David versus Goliath in the Middle East

david and goliath_aaron wolpert

W.J. Astore

When I was a kid, I was a big admirer of Israel.  I saw Israel as being surrounded by implacable enemies bent on its destruction.  Israel was the plucky underdog, David against Goliath, with Goliath being Arab countries like Egypt and Syria, having militaries trained and equipped by the Soviet Union, sworn enemy of the U.S. during the Cold War (or so my ten-year-old mind saw it).  I recall keeping a scrapbook of articles on the Yom Kippur War of 1973.  I cheered the Israeli “blitzkrieg” (What an odd term for a daring Jewish armored attack!) that crossed the Suez Canal and isolated the Egyptian Third Army, as well as the Israeli riposte on the Golan Heights against Syria.
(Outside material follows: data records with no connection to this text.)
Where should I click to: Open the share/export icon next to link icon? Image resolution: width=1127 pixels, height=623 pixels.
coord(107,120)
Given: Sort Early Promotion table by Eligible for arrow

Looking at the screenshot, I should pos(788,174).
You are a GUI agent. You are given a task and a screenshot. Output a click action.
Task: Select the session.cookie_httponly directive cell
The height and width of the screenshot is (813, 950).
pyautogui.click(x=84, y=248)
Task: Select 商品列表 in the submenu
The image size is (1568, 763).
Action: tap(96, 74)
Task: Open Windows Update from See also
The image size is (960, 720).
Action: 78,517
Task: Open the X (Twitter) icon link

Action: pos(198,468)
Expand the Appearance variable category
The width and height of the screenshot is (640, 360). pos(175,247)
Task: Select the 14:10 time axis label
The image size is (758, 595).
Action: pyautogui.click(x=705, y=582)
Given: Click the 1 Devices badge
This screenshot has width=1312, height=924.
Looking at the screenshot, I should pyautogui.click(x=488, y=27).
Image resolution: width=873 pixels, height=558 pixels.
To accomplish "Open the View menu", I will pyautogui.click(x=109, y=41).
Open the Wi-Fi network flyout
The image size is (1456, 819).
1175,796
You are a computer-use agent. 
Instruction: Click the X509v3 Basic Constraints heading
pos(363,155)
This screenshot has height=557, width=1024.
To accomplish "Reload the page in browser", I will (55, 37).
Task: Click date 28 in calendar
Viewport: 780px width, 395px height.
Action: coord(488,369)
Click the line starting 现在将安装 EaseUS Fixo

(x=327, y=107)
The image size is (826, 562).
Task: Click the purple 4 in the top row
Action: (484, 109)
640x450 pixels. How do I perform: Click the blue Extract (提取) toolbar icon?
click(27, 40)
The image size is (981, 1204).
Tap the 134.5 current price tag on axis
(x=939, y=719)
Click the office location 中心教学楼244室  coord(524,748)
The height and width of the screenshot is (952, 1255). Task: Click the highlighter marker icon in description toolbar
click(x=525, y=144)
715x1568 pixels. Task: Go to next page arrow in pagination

That was 1973.  Forty-one years later, Israel is engaged in yet another assault on Gaza and the Palestinians.  Compared to the Israeli Defense Forces (IDF), the Palestinian militants are undergunned and hopelessly outclassed.  Organizations like Hamas rely on the traditional tactics of terrorists (or freedom-fighters, choose your loaded word): hit-and-run raids, random attacks (unguided rockets), war in the shadows (or in the tunnels).  Who is David and who is Goliath now?

What hasn’t changed, of course, is the mainstream media in the U.S., which cheers the Israelis while condemning Hamas and any other Palestinians who choose resistance instead of compliance.  Watching a snippet of CNN, I witnessed Wolf Blitzer, who poses as a disinterested journalist, demanding from his Palestinian interviewee an immediate stoppage in rocket attacks.  Blitzer had nothing critical to say of Israeli air raids or the disproportionate casualties suffered by the Palestinians in this latest skirmish in a very long war.

What can be done?  As one of my historian friends put it, the Middle East has “a massive legacy of entropy.”  All I know is that more bloodshed, and more innocents killed, like those four young boys playing soccer on the beach, only adds to that entropy — and the legacy of hatred.

Perhaps one thing I’ve learned in four decades is that negotiations in good faith can’t occur when either side sees itself as a heroic David fighting against a glowering Goliath.  Until Israelis and Palestinians see each other as fellow human beings, as equals rather than as monsters, wars will continue, innocents will suffer, and hopes will be left in the dust, slayed like so many Goliaths by self-anointed Davids.